The report sets out areas of attention that ASX has agreed to address, including improving its communication with ASIC and market participants over technology changes; its approach to discussing and recording compliance matters with issuers and its processes around futures contract monitoring; and the need for a new set of measures that take account of ASX’s changed role in the supervision of trading.
Before the transfer of market supervision from the ASX to ASIC on 1 August 2010 the Corporations Act required ASX to have adequate arrangements for supervising its market. This included arrangements for handling conflicts, monitoring the conduct of market participants, and enforcing compliance with the market’s operating rules.
Prior to this date, ASIC produced reports on ASX but had no official responsibility for frontline supervision. Supervisory powers were transferred from the ASX to ASIC in August 2010, ahead of the introduction of competition from alternative venues, such as Chi-X Australia, which launched on 31 October 2011.

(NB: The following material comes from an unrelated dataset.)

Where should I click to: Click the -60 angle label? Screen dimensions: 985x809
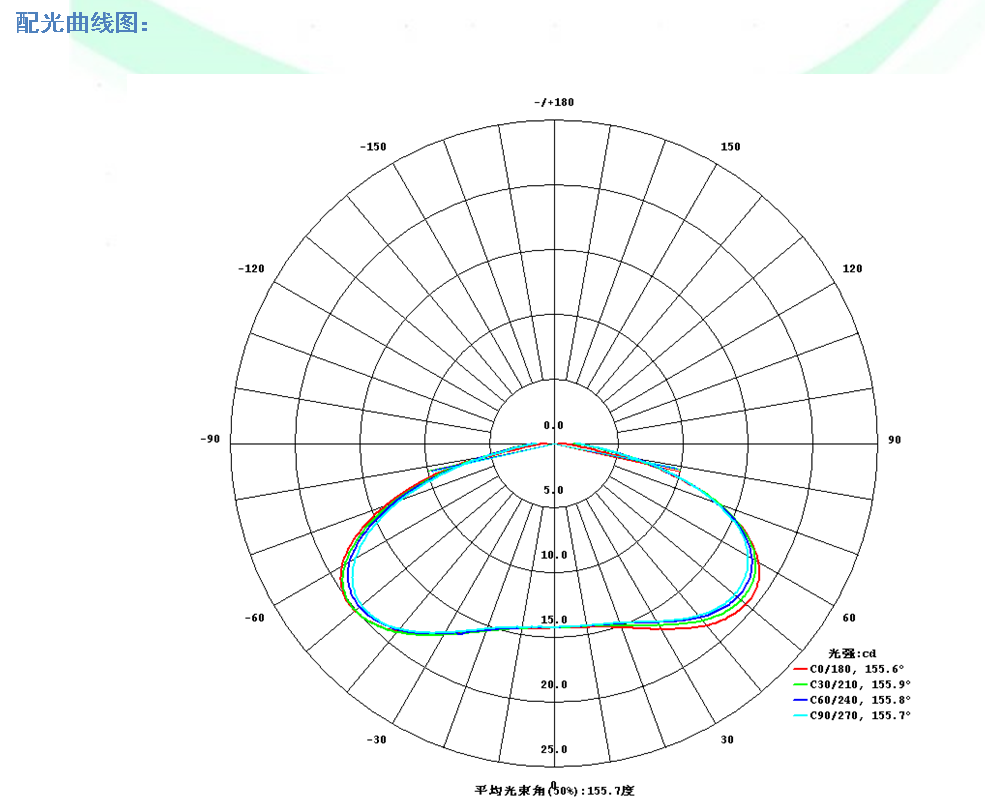pyautogui.click(x=254, y=618)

Under ASIC’s previous review, which covered the year ending November 2010, ASX had agreed to review matters related to algorithmic trading, including preventing electronic access to the market in the event of a malfunctioning algo, as well as establishing an ASX-ASIC working group to help provide better disclosure for investors. In its most recent review, ASIC concluded that ASX had taken “satisfactory” measures to comply with its obligations.
While ASIC was satisfied with the Australian bourse’s response to its previous assessment, it placed an emphasis on improving the exchange’s disclosure relating to its technology.
ASX introduced major changes over the last 12 months aimed at strengthening its position ahead of the arrival of Chi-X Australia. In particular, ASX developed its low-latency PureMatch trading platform geared towards high-frequency trading, which is due to launch on 28 November.
While the latest ASIC report focuses on ASX’s deployment of technology, it does not cover the ASX market outage on 27 October 2011, which occurred after ASIC completed the review. “The outage will be covered in the next assessment, which is currently underway,” stated the ASIC report.
ASIC is also consulting on a number of market reforms via its CP168 paper. The document considers the possibility of introducing market making contracts for liquidity providers, pre-trade transparency thresholds for block trades and price improvement requirements for dark trades below block size. The paper also addresses the potential for dark trading, proposing a threshold of A$50,000 for all passive dark orders, if non-displayed liquidity below block size grows by 50% in three years.